Pada Kamis (6/11/2025), mereka datang bukan membawa hasil panen, melainkan laporan dugaan tindak pidana korupsi.
Yang mereka laporkan Ketua Gabungan Kelompok Tani (Gapoktan) Margo Rukun, Agus Suwito, serta koordinator penyuluh pertanian di wilayah setempat.
“Seharusnya yang mendapat program Oplah itu kelompok kami, Sido Asri. Tapi kami tidak pernah dilibatkan. Semua diambil alih oleh Ketua Gapoktan,” kata Sukirno, seperti petani yang sudah lelah menunggu keadilan tumbuh.

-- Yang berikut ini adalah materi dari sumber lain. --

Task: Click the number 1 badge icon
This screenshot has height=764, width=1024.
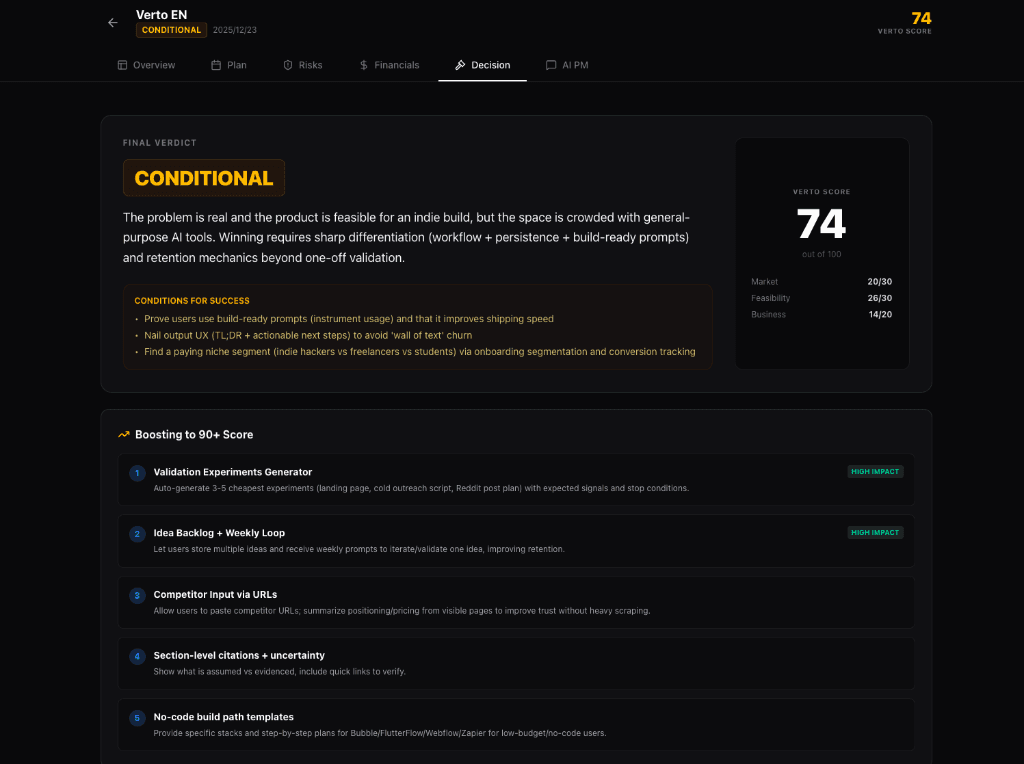Action: tap(137, 473)
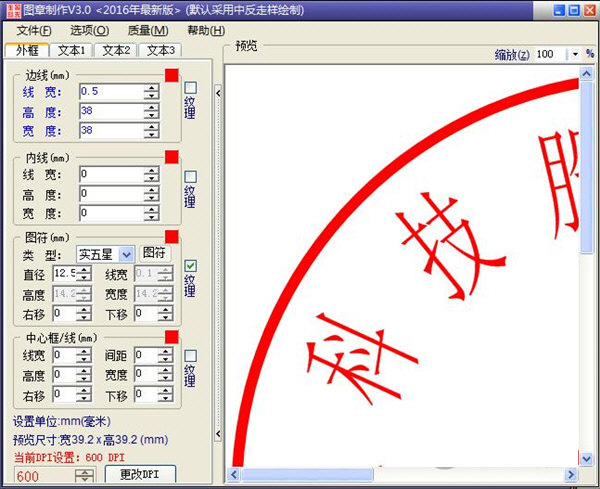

298 Hektare yang Misterius
Sarbidi, rekan Sukirno, menambahkan yang mereka cari sebenarnya sederhana — transparansi. Mereka hanya ingin tahu siapa saja pemilik 298 hektare lahan sawah yang menerima bantuan Oplah dari Kementerian Pertanian.
Namun, seperti data anggaran yang tersesat di antara laporan, daftar penerima manfaat itu hilang di balik tirai Gapoktan.
“Kami minta data nama-nama penerima, tapi Ketua Gapoktan dan koordinator penyuluh diam seribu kata,” ujar Sarbidi.
“Yang turun ke lapangan cuma traktor. Datanya tidak pernah turun.”imbuhnya.
Program Oplah didanai seyogya dari APBN, dengan ketentuan petani seharusnya mendapat lahan siap tanam tanpa biaya. Namun di lapangan, setiap hektare justru “dipanen” pungutan: Rp900.000 per hektare.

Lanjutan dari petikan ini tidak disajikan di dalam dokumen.